DATA SECTION Start Marker

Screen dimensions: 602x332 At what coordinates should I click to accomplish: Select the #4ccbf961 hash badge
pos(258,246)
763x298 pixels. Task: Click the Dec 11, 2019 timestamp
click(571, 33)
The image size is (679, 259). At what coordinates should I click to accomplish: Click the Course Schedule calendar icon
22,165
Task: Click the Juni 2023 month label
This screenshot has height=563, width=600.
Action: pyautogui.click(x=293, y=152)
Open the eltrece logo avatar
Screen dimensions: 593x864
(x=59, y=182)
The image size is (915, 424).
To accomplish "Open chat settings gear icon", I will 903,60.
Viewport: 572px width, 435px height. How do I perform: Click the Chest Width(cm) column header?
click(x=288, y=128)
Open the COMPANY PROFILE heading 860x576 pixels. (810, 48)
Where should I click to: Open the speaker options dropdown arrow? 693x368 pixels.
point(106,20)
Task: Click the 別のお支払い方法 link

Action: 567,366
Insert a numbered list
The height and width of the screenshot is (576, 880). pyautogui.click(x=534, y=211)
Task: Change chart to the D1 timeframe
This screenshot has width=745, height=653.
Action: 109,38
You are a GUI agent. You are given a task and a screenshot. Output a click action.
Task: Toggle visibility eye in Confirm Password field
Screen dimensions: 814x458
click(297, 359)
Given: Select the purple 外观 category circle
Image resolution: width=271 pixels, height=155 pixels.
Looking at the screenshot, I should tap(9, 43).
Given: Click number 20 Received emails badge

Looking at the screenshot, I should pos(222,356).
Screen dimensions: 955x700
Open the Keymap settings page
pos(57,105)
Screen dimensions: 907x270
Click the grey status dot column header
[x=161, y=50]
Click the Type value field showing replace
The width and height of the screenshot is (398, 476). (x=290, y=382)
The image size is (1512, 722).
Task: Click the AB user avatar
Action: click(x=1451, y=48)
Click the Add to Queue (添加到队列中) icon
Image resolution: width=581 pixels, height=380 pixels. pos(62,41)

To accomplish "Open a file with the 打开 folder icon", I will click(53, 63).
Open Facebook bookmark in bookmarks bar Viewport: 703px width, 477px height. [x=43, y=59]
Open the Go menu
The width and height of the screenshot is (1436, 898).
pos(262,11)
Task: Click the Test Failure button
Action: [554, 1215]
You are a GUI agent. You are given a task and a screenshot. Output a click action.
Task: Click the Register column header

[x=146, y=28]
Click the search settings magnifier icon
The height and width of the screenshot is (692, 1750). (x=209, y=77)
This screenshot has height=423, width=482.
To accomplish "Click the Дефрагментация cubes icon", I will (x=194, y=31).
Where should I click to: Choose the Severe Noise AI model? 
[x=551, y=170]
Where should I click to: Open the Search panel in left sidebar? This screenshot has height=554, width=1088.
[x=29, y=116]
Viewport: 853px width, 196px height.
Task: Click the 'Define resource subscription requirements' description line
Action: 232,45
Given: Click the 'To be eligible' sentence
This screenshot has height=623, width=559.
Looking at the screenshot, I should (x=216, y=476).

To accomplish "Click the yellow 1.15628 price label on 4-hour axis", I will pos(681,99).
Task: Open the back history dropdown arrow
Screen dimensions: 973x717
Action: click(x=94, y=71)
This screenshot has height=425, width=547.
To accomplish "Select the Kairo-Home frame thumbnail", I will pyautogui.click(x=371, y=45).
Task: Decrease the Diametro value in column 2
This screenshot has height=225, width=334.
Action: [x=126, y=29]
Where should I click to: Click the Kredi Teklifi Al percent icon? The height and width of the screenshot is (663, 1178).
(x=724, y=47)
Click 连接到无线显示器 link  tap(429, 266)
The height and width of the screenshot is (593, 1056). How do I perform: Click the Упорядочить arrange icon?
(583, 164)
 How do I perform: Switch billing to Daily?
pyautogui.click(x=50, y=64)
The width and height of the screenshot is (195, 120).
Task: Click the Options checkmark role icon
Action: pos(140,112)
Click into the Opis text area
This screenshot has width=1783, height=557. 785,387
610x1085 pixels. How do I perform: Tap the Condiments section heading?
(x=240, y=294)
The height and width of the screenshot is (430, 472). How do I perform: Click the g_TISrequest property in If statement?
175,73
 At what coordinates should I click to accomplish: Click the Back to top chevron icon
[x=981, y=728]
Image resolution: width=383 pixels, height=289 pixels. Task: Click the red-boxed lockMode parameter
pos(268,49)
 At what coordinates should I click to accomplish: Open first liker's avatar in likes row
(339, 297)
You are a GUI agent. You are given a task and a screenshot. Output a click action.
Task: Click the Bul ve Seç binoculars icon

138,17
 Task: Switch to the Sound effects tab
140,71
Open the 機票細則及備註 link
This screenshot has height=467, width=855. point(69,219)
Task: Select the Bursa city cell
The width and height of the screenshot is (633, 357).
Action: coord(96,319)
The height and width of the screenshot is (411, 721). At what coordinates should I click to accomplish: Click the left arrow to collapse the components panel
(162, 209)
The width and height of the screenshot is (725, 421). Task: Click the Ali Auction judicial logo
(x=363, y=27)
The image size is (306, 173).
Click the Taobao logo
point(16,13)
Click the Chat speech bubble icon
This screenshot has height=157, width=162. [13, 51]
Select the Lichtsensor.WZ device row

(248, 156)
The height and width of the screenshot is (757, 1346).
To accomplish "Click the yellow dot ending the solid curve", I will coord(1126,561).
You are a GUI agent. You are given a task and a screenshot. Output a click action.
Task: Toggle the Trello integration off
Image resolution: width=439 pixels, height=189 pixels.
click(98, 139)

DATA SECTION End Marker

Wherever the word "Toggle" appears in the data, return the whole line.

[RESPONSE BELOW]
Task: Toggle visibility eye in Confirm Password field
Task: Toggle the Trello integration off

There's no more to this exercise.